PAGE
That will be an interesting thing to check on the next months. Actually the drop of real estate market usually doesn't turn into lower renting but the opposite. As there's less demand for buying property there's higher demand for renting so that takes renting prices to go up. That's happening in Europe already. Of course this economic rule applies where demand of housing is higher than offer of houses.

But here in Dubai some rules don't apply, plus, as someone mentioned, the government seems to "fill the gaps" to keep things smooth over here, plus we know how real estate market in Dubai is altered by a lot of money laundering for which a lot of property is just unused.

I am aware of a project of actually applying the islamic law which forbids to house share if you're not close relatives with your house mates (husband/wife/mum/dad/grands/siblings I believe it's all that's allowed). Far now this rule has been not applied strictly, but they are supposed to be applying it severely from next year.
Of course, as always happens, they start by hitting the hammer on the weakest and more needed. Just yesterday a filipino friend of mine found herself awaked in the middle of the night by the police who had came to the villa she was sharing with other 8 people to make them evacuate. Europeans and Americans are still immune (we europeans and americans should be embarrassed of such privileges instead of being proud of them) but rumors say from next year the law will be the same for everybody (if one pretends to be so naive to believe here things could ever be equal).
I can't even think of the effects of such a law being seriuosly applied, how many europeans in Dubai are sharing a flat with other people as they could never afford a rent on their own? Thousands! Will the government take the risk of applying such a law? What will be the response? A lot of people heading back home? Salary increasing (hum....)? Renting going down?

Live to see it, far now my company has already told me they wont be able to be fulfilling my accommodation anymore and that they have cash flaw problems as they are not able to sell the properties they've invested on the past years as market is flat...but you know what? The bubble had to burst at a certain point and I was quite aware that Dubai wasn't the paradise it looked like.


----------



## grandesigner (Oct 5, 2008)

DATA
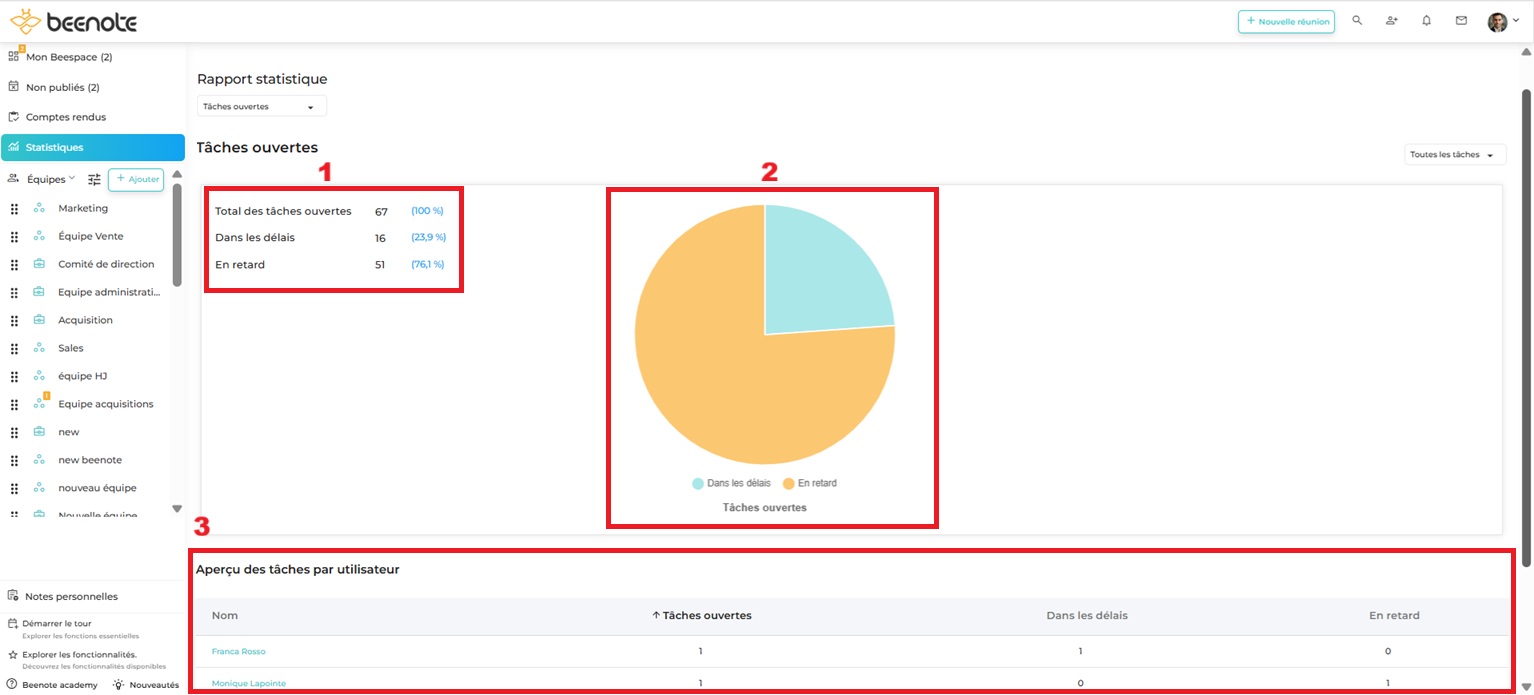Open the add user icon in header

pyautogui.click(x=1392, y=21)
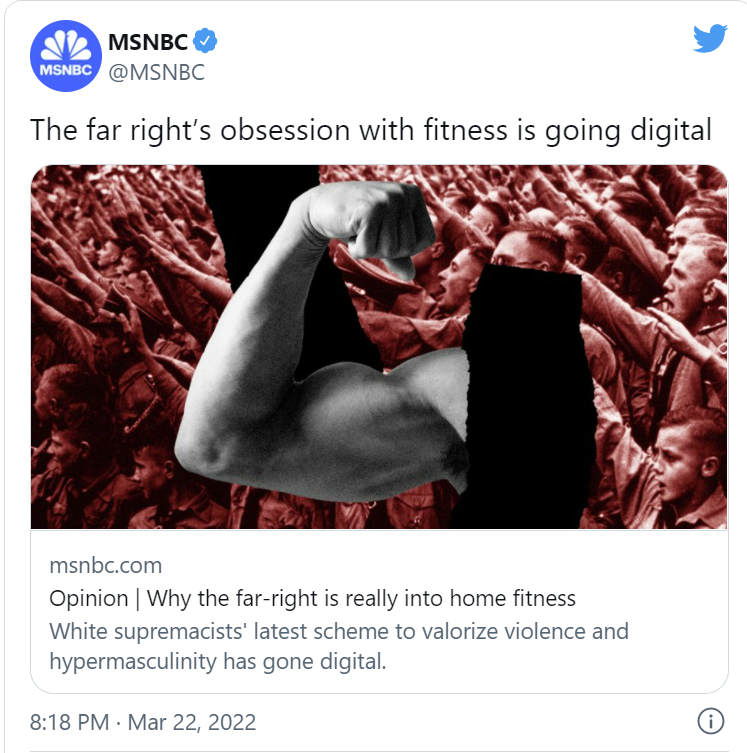Click the 'White supremacists' latest scheme' description
The image size is (747, 753).
[339, 646]
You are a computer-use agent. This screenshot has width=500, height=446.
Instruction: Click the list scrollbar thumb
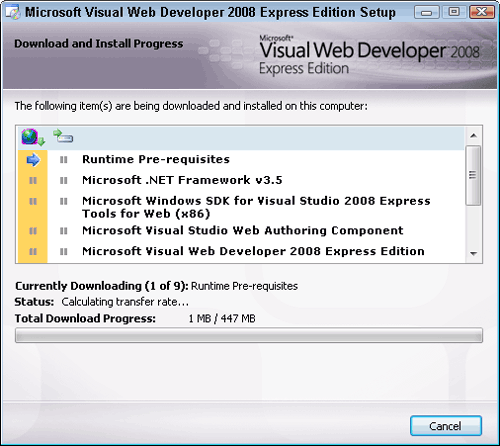pos(473,175)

INSTRUCTIONS TO FOLLOW
Carry on the forum thread about Dubai rents and house sharing from the point where it stops.

FINAL RESULT
This thread and the one currently next to it " is 26,000 enough" are the same question. It isnt the rent thats going to move down in a crunch, its the wages. The first thing to go in a crisis is the staff. Getting rid of the expensive ones, and replacing with an equally skilled, but cheaper available alternative. Not usually the wisest move, but often the most financially prudent.The rest of the world, well certainly Europe, is suffering a financial crash. Stopping finance, slowing development,etc.,etc. This frees up a desperate workforce, and they start to move. They are forced to accept and live off less, due to fear of having nothing at all as an alternative.

I'm leaving this part of Europe, because there is no work here. I know no-one earning enough to pay their mortgages. House prices have dipped, rent has dipped, but wages and employment have crashed

Hopefully its true that the Royals can prop up the economy with their bag fulls of cash. But they aren't daft. There must be a reduction in new developments. We all thought they were clever enough to see that oil wont last and tourism, finance, technology etc. were where it is at. Since then, the financial world has collapsed on its money grabbing arse, western Europeans have less to spend on a holiday, and the first thing to go in the past in a company is the research and Development Dept.

As I sit here, with too much time on my hands; waiting for Wednesday when I fly to join you. The FTSE100 has lost 5% in an hour. That's not the holding companies collapsing,they still own the stock, the oil, the coal, the ore. Thats the pension system collapsing. That is the sound of those that own property panicking, holding on to it, and putting prices up to compensate.

What a very gloomy man I am this morning, think I'll put Radio one on. Cheers all


----------



## boogiedownberlin (Oct 22, 2008)

Giadita said:


> Europeans and Americans are still immune (we europeans and americans should be embarrassed of such privileges instead of being proud of them)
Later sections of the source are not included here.